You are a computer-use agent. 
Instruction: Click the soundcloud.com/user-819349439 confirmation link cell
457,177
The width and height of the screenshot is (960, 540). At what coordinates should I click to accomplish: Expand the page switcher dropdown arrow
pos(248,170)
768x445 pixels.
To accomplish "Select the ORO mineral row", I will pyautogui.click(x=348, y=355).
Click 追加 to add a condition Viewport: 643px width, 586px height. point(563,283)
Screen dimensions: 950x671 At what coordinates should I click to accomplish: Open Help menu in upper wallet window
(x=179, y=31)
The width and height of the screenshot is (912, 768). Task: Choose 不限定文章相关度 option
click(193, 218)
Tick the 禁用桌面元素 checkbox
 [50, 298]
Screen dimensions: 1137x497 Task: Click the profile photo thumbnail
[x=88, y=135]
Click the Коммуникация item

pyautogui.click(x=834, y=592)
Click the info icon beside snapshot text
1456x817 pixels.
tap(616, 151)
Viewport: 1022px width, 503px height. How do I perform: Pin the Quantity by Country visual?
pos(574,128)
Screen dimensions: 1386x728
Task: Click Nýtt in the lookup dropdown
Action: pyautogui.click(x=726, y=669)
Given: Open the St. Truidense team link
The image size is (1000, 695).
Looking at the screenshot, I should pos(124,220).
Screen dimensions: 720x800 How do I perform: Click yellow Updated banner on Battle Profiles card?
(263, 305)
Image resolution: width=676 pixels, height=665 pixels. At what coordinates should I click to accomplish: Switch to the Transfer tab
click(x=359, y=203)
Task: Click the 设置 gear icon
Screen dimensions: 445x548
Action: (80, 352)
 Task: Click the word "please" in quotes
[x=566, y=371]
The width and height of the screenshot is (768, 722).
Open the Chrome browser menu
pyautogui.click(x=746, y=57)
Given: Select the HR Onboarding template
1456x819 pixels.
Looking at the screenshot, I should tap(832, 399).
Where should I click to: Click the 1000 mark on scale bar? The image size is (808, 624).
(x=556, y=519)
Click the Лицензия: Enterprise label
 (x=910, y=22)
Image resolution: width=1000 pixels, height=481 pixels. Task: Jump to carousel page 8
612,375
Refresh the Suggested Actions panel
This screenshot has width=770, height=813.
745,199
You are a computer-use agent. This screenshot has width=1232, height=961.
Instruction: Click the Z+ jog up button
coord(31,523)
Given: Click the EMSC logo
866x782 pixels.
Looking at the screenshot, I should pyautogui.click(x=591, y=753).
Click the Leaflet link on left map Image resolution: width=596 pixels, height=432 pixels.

-----

Beginning with the line that contains "Screen dimensions: 950x671", each line of the records above through the last one must be printed word for word.

Screen dimensions: 950x671 At what coordinates should I click to accomplish: Open Help menu in upper wallet window
(x=179, y=31)
The width and height of the screenshot is (912, 768). Task: Choose 不限定文章相关度 option
click(193, 218)
Tick the 禁用桌面元素 checkbox
 [50, 298]
Screen dimensions: 1137x497 Task: Click the profile photo thumbnail
[x=88, y=135]
Click the Коммуникация item

pyautogui.click(x=834, y=592)
Click the info icon beside snapshot text
1456x817 pixels.
tap(616, 151)
Viewport: 1022px width, 503px height. How do I perform: Pin the Quantity by Country visual?
pos(574,128)
Screen dimensions: 1386x728
Task: Click Nýtt in the lookup dropdown
Action: pyautogui.click(x=726, y=669)
Given: Open the St. Truidense team link
The image size is (1000, 695).
Looking at the screenshot, I should pos(124,220).
Screen dimensions: 720x800 How do I perform: Click yellow Updated banner on Battle Profiles card?
(263, 305)
Image resolution: width=676 pixels, height=665 pixels. At what coordinates should I click to accomplish: Switch to the Transfer tab
click(x=359, y=203)
Task: Click the 设置 gear icon
Screen dimensions: 445x548
Action: (80, 352)
 Task: Click the word "please" in quotes
[x=566, y=371]
The width and height of the screenshot is (768, 722).
Open the Chrome browser menu
pyautogui.click(x=746, y=57)
Given: Select the HR Onboarding template
1456x819 pixels.
Looking at the screenshot, I should tap(832, 399).
Where should I click to: Click the 1000 mark on scale bar? The image size is (808, 624).
(x=556, y=519)
Click the Лицензия: Enterprise label
 (x=910, y=22)
Image resolution: width=1000 pixels, height=481 pixels. Task: Jump to carousel page 8
612,375
Refresh the Suggested Actions panel
This screenshot has width=770, height=813.
745,199
You are a computer-use agent. This screenshot has width=1232, height=961.
Instruction: Click the Z+ jog up button
coord(31,523)
Given: Click the EMSC logo
866x782 pixels.
Looking at the screenshot, I should pyautogui.click(x=591, y=753).
Click the Leaflet link on left map Image resolution: width=596 pixels, height=432 pixels.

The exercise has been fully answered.